_Passage provided_.
»»
Mass. lawmakers discuss behavioral healthcare crisis
Lawmakers in Massachusetts are debating bills that seek to reduce boarding of behavioral health patients in hospital emergency departments and to keep them from being housed in correctional facilities.
Two proposals discussed at a joint House-Senate hearing last week stemmed from recommendations offered in a report from a Mental Health Advisory Committee created by the Massachusetts Legislature in 2012, which expanded its scope in 2013. That year, then-Gov. Deval Patrick closed 124 of the 169 beds at Taunton (Mass.) State Hospital. The administration said the goal was to reinvest in community-based mental health services.
Massachusetts Nurses Association spokesman David Schildmeier said the move aggravated an ongoing mental health crisis in the state, with “people waiting for days and months for a bed.”
««
Saved data entries:
»»
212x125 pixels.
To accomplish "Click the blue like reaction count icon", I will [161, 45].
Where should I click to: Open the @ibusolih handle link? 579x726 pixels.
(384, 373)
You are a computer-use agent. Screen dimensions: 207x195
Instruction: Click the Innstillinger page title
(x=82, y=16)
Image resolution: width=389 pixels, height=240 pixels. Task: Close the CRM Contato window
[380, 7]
««
_Actions to take_.
1. In the article on Massachusetts behavioral healthcare, retype the passage from "Mass. lawmakers discuss" to "in correctional facilities.".
2. List every number written in digits in the article on Massachusetts behavioral healthcare.
3. According to the article on Massachusetts behavioral healthcare, how many beds at Taunton State Hospital did then-Gov. Deval Patrick close?

_Completed exercise_.
1.
Mass. lawmakers discuss behavioral healthcare crisis
Lawmakers in Massachusetts are debating bills that seek to reduce boarding of behavioral health patients in hospital emergency departments and to keep them from being housed in correctional facilities.

2. 2012, 2013, 124, 169

3. He closed 124 of the 169 beds.